To do => For the word "beside", find each line in the entries where it occurs and copy that line.

Information shown Start Marker

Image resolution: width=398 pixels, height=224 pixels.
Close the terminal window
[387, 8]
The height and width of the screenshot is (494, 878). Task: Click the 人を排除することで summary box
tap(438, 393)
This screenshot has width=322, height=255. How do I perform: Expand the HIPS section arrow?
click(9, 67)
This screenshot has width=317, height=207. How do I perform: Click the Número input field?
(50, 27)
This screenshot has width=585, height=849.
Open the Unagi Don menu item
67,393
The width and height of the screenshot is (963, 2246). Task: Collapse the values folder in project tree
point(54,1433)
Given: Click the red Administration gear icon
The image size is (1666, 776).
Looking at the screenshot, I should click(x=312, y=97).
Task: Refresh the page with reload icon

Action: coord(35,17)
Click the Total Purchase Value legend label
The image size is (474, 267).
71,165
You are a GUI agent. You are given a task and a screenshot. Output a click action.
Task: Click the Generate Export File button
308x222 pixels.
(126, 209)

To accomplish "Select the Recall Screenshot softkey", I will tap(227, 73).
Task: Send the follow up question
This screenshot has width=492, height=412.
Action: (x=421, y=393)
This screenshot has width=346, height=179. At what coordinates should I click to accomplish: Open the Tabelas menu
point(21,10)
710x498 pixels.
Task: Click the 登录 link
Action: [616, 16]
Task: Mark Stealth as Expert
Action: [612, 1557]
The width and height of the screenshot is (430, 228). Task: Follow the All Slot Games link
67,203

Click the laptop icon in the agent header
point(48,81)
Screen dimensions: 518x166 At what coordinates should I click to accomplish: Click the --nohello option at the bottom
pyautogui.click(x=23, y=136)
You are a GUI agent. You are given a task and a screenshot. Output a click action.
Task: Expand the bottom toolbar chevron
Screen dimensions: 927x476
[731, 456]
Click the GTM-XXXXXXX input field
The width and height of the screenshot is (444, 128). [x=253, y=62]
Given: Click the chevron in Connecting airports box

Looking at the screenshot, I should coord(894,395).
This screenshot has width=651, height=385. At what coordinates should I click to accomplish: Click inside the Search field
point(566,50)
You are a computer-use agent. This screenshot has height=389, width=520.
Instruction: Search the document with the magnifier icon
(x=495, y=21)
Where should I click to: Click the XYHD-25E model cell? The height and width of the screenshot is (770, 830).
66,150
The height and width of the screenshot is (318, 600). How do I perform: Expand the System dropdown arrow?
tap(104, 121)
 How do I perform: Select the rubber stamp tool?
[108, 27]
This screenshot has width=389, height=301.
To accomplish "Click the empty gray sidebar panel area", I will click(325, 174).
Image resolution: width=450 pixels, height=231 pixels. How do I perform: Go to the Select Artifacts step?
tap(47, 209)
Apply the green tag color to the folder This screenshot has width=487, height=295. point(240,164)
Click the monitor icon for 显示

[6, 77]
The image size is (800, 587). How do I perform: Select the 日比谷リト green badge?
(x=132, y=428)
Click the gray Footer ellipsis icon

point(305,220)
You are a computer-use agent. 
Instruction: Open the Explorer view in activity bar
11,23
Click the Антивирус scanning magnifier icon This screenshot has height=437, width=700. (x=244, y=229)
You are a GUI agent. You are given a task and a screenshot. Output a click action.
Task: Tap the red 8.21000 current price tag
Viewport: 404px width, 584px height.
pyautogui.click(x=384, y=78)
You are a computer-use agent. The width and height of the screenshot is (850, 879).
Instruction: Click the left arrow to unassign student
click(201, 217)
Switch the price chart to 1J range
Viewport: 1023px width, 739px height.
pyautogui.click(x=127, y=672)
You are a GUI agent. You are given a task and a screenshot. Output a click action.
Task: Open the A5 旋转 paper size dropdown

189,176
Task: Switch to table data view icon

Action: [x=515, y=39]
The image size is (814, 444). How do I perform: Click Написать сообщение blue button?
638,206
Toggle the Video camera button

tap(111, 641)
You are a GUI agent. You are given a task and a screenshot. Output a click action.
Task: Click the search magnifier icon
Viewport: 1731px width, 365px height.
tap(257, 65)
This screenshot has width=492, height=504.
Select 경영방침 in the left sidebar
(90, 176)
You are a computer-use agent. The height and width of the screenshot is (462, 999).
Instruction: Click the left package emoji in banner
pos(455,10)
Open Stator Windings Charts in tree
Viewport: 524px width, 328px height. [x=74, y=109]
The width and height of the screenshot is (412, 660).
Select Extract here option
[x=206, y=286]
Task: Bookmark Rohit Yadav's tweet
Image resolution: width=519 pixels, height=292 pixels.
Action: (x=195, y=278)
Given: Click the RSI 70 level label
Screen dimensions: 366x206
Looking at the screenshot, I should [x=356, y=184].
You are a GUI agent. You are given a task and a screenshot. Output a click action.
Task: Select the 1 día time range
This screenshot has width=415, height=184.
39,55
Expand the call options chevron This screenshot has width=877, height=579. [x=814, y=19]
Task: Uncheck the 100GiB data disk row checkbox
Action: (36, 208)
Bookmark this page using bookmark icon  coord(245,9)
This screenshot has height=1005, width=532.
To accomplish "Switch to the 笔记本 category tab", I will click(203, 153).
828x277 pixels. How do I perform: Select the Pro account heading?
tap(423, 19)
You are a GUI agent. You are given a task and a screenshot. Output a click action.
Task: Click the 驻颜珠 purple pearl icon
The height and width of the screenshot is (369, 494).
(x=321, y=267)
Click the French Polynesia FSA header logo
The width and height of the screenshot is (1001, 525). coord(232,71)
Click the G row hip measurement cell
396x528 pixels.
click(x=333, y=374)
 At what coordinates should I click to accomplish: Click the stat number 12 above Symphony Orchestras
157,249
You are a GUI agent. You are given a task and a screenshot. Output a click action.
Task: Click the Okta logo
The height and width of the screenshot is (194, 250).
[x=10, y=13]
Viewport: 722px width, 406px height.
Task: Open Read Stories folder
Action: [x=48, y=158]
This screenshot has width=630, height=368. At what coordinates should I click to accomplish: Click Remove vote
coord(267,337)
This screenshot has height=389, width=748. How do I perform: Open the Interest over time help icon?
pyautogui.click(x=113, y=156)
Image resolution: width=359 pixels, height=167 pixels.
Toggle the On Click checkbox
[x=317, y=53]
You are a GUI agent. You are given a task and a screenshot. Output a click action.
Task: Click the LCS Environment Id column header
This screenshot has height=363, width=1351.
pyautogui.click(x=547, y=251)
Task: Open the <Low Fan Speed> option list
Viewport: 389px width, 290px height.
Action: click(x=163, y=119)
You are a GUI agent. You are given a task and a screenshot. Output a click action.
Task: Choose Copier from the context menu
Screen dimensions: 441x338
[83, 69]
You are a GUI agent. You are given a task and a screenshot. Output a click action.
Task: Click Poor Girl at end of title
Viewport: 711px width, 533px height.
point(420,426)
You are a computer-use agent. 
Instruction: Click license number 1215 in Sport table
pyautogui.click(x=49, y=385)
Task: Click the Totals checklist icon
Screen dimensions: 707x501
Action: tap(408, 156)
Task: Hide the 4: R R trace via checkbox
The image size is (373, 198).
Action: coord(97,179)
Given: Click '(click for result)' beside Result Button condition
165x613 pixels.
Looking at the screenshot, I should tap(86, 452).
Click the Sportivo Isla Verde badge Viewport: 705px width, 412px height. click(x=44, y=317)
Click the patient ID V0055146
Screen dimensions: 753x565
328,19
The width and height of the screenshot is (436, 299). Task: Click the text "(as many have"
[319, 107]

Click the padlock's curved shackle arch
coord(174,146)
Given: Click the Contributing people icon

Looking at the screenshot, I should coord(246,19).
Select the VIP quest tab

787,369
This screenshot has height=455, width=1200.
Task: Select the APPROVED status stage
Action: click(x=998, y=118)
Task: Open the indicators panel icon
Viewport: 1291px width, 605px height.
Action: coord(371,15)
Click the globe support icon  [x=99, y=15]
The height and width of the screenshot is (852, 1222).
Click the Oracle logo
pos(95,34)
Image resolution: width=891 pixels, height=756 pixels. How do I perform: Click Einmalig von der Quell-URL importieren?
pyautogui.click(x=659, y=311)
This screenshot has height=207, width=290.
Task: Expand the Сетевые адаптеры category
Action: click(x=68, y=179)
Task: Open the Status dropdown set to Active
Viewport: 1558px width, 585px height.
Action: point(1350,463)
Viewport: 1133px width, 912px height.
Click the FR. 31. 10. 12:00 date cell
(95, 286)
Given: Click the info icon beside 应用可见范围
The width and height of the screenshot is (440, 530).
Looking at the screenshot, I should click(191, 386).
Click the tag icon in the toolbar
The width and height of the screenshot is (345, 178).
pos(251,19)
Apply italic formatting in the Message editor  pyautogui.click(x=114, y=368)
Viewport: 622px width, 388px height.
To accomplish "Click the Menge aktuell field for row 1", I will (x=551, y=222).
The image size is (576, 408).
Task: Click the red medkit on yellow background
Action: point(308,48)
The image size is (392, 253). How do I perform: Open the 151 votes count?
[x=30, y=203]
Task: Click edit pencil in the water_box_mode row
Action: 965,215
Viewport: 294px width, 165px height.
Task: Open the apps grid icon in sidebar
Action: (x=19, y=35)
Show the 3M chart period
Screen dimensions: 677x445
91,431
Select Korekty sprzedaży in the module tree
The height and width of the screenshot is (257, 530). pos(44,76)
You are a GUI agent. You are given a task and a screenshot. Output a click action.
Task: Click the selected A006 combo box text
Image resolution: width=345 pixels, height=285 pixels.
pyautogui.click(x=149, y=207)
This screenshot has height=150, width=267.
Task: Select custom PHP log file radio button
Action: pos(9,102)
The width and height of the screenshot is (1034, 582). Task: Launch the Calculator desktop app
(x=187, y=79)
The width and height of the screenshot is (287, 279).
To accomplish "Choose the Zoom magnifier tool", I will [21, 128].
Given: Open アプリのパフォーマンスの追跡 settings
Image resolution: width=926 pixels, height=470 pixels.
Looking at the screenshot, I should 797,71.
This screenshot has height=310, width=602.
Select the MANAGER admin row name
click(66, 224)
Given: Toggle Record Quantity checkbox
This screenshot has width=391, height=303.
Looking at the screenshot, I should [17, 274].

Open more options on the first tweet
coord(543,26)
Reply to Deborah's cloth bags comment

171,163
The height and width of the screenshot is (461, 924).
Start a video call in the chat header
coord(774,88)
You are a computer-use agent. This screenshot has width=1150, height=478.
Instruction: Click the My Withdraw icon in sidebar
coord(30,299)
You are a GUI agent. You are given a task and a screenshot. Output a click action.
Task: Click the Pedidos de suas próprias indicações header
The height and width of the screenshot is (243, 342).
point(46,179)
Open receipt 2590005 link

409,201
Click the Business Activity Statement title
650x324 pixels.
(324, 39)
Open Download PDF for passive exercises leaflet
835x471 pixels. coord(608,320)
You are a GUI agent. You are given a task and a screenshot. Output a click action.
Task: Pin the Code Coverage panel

Information shown End Marker

Result for this exercise =>
Given: Click '(click for result)' beside Result Button condition
Given: Click the info icon beside 应用可见范围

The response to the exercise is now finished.